= Stephen Cooper (writer) =

American editor and biographer

Stephen Cooper is an American editor, biographer and writer-producer. He is a professor of English at California State University, Long Beach, and has also taught for many years with the Writers' Program of UCLA Extension.
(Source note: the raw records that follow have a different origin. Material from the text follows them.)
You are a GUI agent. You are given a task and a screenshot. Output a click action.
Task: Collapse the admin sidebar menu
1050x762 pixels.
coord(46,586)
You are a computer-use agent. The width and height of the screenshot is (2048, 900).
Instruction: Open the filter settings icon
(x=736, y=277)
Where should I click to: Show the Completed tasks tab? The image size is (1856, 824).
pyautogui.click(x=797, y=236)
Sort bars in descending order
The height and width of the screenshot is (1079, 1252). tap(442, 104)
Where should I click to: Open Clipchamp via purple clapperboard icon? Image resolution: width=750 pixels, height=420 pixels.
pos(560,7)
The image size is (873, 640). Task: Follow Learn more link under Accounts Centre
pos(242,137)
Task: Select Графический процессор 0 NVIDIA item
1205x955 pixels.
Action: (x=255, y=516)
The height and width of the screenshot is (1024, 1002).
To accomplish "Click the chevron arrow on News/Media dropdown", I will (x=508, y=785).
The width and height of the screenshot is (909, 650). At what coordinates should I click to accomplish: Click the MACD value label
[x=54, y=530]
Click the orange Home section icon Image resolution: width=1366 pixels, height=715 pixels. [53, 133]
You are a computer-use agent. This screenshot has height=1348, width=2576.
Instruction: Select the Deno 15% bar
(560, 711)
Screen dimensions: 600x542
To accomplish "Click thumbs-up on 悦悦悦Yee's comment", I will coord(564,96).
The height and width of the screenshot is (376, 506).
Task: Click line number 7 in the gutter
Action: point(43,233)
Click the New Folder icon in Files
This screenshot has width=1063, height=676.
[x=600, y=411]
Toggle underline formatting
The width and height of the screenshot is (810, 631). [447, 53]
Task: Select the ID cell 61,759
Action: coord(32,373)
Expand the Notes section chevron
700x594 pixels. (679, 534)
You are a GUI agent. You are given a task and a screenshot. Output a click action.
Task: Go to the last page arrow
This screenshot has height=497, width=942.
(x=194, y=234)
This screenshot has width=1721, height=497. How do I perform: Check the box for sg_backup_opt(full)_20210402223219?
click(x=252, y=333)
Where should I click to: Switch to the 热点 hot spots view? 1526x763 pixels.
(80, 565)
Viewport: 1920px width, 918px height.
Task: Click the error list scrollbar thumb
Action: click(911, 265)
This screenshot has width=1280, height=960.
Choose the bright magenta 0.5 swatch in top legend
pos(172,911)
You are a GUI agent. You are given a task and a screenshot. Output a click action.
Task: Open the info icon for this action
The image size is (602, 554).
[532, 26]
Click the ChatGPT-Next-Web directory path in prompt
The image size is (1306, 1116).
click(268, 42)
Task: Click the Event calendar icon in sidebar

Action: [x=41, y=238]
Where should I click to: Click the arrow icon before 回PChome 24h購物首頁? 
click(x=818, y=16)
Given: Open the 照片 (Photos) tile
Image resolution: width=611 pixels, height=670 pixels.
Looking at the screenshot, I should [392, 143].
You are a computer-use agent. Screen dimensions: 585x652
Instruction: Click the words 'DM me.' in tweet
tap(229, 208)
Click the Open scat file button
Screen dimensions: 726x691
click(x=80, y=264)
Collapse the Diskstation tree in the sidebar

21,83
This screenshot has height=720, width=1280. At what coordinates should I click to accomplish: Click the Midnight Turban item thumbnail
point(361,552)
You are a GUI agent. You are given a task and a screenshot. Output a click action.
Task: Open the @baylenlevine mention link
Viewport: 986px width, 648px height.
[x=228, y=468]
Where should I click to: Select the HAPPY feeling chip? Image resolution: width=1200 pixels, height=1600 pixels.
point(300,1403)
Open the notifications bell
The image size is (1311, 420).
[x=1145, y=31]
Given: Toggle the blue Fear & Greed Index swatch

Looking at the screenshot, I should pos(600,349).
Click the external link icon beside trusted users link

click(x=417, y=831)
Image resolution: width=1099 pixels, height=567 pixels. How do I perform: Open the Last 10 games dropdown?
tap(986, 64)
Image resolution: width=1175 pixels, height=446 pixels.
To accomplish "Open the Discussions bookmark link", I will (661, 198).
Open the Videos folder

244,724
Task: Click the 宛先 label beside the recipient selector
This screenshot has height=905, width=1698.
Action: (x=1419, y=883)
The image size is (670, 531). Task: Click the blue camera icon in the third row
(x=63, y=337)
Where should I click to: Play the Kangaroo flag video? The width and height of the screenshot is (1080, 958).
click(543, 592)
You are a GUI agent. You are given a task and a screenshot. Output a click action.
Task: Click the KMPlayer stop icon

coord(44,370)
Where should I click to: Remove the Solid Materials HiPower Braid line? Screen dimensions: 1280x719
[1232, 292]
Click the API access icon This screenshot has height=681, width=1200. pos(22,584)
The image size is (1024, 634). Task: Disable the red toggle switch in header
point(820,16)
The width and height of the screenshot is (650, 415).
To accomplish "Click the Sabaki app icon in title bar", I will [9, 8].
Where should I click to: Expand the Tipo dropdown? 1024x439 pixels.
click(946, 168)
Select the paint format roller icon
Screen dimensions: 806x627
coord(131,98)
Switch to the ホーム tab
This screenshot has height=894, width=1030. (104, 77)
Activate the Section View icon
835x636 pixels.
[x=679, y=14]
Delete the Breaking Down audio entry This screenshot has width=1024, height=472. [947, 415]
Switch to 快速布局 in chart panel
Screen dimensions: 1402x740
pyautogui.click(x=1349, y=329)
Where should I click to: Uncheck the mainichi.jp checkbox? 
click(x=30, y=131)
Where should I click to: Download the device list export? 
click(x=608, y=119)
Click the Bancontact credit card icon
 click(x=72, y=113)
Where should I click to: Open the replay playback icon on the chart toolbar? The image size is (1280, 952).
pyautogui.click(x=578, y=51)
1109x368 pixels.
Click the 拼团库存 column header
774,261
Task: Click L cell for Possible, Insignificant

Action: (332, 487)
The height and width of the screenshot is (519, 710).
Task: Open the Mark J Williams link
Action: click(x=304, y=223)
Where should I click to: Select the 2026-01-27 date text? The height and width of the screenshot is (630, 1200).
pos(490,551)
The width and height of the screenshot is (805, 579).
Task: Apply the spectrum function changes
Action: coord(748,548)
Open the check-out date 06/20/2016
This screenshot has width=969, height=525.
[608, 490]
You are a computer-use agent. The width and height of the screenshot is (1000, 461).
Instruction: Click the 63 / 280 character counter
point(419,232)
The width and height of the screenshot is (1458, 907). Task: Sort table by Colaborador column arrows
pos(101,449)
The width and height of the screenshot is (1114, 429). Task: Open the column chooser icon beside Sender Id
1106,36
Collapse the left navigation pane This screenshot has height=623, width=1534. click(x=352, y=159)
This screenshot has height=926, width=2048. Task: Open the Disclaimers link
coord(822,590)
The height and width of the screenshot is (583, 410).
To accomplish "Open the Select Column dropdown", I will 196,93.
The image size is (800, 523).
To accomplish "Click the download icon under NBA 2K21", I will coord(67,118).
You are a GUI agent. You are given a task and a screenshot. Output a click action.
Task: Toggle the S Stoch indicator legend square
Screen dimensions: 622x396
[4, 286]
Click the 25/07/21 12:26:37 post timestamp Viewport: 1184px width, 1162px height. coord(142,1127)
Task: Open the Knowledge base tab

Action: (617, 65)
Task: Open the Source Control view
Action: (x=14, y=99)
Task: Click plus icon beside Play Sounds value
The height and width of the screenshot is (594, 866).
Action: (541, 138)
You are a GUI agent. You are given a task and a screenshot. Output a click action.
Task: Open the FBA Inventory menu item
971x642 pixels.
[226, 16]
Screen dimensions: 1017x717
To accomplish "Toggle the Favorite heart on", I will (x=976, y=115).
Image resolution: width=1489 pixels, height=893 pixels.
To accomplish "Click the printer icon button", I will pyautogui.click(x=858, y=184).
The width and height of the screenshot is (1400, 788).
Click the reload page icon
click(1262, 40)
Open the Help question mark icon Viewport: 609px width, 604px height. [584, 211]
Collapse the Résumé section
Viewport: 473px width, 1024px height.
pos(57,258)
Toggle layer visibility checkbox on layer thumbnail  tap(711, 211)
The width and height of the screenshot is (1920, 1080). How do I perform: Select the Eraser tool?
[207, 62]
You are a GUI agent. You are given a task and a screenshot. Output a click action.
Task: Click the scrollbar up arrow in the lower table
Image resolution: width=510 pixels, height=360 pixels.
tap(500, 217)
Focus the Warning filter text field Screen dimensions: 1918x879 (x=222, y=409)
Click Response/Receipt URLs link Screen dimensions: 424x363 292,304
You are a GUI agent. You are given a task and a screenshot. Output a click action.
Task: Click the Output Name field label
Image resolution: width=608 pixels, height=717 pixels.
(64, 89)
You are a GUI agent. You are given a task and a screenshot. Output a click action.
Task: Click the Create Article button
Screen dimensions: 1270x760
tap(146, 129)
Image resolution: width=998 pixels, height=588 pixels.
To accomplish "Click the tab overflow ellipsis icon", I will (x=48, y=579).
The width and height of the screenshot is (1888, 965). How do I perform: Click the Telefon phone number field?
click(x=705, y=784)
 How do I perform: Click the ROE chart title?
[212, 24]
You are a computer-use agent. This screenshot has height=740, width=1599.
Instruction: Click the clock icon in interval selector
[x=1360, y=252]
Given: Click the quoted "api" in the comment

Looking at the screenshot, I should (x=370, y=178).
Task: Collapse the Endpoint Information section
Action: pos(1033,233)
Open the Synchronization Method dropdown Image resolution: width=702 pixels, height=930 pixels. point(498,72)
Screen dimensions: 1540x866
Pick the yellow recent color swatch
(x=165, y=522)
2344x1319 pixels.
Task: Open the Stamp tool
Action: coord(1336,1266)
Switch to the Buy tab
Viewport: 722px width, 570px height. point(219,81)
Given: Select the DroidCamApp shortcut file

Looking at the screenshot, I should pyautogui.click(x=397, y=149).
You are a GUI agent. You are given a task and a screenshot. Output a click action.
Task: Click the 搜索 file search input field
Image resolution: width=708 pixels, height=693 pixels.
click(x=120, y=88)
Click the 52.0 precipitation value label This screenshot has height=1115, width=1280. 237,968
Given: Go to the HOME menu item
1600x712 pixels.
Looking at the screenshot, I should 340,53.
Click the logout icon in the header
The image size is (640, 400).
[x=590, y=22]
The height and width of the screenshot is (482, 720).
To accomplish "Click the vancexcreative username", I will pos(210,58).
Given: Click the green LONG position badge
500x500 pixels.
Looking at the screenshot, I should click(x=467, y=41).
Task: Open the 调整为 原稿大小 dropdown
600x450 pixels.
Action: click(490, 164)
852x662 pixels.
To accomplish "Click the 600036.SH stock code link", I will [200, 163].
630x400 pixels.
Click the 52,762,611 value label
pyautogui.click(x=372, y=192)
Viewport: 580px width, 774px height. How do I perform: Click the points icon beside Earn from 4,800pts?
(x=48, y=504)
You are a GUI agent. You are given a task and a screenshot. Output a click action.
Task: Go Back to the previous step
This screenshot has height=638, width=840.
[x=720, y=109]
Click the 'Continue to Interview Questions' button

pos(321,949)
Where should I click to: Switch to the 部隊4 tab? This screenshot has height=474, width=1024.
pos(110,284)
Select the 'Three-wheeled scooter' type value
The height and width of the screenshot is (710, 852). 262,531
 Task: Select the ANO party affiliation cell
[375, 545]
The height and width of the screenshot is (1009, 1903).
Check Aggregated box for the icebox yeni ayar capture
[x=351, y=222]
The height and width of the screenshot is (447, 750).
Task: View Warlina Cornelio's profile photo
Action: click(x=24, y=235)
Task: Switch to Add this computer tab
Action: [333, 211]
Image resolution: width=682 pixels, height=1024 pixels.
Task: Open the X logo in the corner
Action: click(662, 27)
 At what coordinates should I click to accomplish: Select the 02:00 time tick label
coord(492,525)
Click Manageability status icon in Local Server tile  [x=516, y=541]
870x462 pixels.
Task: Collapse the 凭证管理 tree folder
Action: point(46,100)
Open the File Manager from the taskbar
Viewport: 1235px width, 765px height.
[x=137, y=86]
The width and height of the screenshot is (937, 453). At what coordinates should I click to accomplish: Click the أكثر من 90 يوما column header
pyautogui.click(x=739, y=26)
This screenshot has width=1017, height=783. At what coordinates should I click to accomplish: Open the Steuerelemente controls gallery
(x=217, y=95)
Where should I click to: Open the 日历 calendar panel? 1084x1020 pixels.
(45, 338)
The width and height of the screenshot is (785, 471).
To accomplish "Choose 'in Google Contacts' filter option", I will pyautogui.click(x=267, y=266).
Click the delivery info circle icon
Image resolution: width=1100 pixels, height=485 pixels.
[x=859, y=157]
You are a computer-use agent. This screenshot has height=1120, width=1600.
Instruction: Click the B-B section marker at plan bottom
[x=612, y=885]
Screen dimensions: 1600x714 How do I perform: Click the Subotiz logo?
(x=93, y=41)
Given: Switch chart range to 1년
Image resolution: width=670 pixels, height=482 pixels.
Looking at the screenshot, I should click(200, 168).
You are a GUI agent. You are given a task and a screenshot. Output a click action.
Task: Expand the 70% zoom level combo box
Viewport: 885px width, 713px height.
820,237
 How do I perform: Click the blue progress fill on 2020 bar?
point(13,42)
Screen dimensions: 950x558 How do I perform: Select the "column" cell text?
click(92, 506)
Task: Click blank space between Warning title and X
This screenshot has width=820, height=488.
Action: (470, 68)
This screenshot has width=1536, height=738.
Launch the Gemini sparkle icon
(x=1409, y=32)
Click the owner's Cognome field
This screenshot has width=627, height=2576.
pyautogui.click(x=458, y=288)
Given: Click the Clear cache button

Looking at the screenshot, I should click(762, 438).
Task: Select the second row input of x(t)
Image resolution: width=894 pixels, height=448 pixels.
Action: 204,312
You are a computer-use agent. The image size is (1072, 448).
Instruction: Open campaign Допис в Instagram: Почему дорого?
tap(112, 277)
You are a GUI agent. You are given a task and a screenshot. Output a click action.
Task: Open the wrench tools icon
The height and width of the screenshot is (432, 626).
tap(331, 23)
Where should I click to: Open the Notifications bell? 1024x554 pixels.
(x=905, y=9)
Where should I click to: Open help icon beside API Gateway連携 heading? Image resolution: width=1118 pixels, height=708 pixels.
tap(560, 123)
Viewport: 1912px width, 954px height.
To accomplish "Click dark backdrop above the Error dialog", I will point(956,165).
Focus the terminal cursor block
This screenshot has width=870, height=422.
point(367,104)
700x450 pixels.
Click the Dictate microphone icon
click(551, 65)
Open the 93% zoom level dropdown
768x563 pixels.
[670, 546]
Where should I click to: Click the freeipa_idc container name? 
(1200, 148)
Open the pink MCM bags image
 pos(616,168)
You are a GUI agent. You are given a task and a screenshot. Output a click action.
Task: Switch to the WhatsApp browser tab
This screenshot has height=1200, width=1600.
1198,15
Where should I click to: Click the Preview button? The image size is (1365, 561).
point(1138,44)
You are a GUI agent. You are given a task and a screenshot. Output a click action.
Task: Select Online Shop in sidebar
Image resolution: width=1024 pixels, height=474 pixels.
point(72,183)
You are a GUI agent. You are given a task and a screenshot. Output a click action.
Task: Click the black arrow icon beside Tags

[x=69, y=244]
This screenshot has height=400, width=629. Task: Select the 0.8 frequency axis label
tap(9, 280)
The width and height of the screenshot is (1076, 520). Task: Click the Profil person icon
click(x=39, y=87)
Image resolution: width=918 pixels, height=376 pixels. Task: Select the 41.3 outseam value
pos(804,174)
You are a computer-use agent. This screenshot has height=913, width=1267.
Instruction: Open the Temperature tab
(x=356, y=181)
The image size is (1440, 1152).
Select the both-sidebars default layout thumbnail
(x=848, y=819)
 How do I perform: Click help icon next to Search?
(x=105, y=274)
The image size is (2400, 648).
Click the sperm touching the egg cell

He was born, raised, and lives in Los Angeles.

==Works==
- Full of Life: A Biography of John Fante, North Point Press/FSG 2000; Angel City Press, 2005, ISBN 978-1-883318-58-1

===Editor===
- Perspectives on John Huston, G.K. Hall, 1994, ISBN 978-0-8161-1985-1
- John Fante: A Critical Gathering, co-edited with David Fine, Fairleigh Dickinson University Press, 1999
- The Big Hunger: Stories 1932-1959, Black Sparrow Press, 2000, ISBN 9781574231205
- The John Fante Reader (Ecco Press 2003); HarperCollins, 2003, ISBN 978-0-06-095948-7
- John Fante's 'Ask the Dust': A Joining of Voices and Views, co-edited with Clorinda Donato, Fordham University Press, 2020.

===Writer-producer===
- Struggle: The Life and Lost Art of Szukalski, Netflix Original Documentary, 2018.